— Exercise input —
***

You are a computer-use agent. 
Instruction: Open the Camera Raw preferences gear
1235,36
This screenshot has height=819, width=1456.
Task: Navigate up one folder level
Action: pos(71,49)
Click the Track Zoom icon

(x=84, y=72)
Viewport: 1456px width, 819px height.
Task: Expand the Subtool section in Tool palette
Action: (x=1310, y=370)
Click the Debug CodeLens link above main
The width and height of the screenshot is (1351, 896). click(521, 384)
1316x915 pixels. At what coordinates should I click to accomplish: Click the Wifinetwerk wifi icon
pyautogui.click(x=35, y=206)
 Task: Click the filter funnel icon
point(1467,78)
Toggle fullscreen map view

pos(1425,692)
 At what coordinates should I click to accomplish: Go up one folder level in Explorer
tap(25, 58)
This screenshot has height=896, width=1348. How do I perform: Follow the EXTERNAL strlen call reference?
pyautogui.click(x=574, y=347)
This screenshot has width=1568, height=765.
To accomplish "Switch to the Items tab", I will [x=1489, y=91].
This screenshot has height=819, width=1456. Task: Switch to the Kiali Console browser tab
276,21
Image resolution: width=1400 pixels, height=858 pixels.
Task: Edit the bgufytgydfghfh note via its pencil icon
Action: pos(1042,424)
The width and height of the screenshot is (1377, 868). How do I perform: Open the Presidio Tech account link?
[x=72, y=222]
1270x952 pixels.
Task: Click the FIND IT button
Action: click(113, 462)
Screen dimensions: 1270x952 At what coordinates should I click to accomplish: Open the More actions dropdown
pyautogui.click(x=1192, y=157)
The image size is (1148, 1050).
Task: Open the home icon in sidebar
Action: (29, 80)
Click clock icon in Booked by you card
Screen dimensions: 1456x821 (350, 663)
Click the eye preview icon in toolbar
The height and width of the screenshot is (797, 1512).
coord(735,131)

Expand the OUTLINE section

***

Using the listing above, please repeat every entry exactly.

You are a computer-use agent. 
Instruction: Open the Camera Raw preferences gear
1235,36
This screenshot has height=819, width=1456.
Task: Navigate up one folder level
Action: pos(71,49)
Click the Track Zoom icon

(x=84, y=72)
Viewport: 1456px width, 819px height.
Task: Expand the Subtool section in Tool palette
Action: (x=1310, y=370)
Click the Debug CodeLens link above main
The width and height of the screenshot is (1351, 896). click(521, 384)
1316x915 pixels. At what coordinates should I click to accomplish: Click the Wifinetwerk wifi icon
pyautogui.click(x=35, y=206)
 Task: Click the filter funnel icon
point(1467,78)
Toggle fullscreen map view

pos(1425,692)
 At what coordinates should I click to accomplish: Go up one folder level in Explorer
tap(25, 58)
This screenshot has height=896, width=1348. How do I perform: Follow the EXTERNAL strlen call reference?
pyautogui.click(x=574, y=347)
This screenshot has width=1568, height=765.
To accomplish "Switch to the Items tab", I will [x=1489, y=91].
This screenshot has height=819, width=1456. Task: Switch to the Kiali Console browser tab
276,21
Image resolution: width=1400 pixels, height=858 pixels.
Task: Edit the bgufytgydfghfh note via its pencil icon
Action: pos(1042,424)
The width and height of the screenshot is (1377, 868). How do I perform: Open the Presidio Tech account link?
[x=72, y=222]
1270x952 pixels.
Task: Click the FIND IT button
Action: click(113, 462)
Screen dimensions: 1270x952 At what coordinates should I click to accomplish: Open the More actions dropdown
pyautogui.click(x=1192, y=157)
The image size is (1148, 1050).
Task: Open the home icon in sidebar
Action: (29, 80)
Click clock icon in Booked by you card
Screen dimensions: 1456x821 (350, 663)
Click the eye preview icon in toolbar
The height and width of the screenshot is (797, 1512).
coord(735,131)

Expand the OUTLINE section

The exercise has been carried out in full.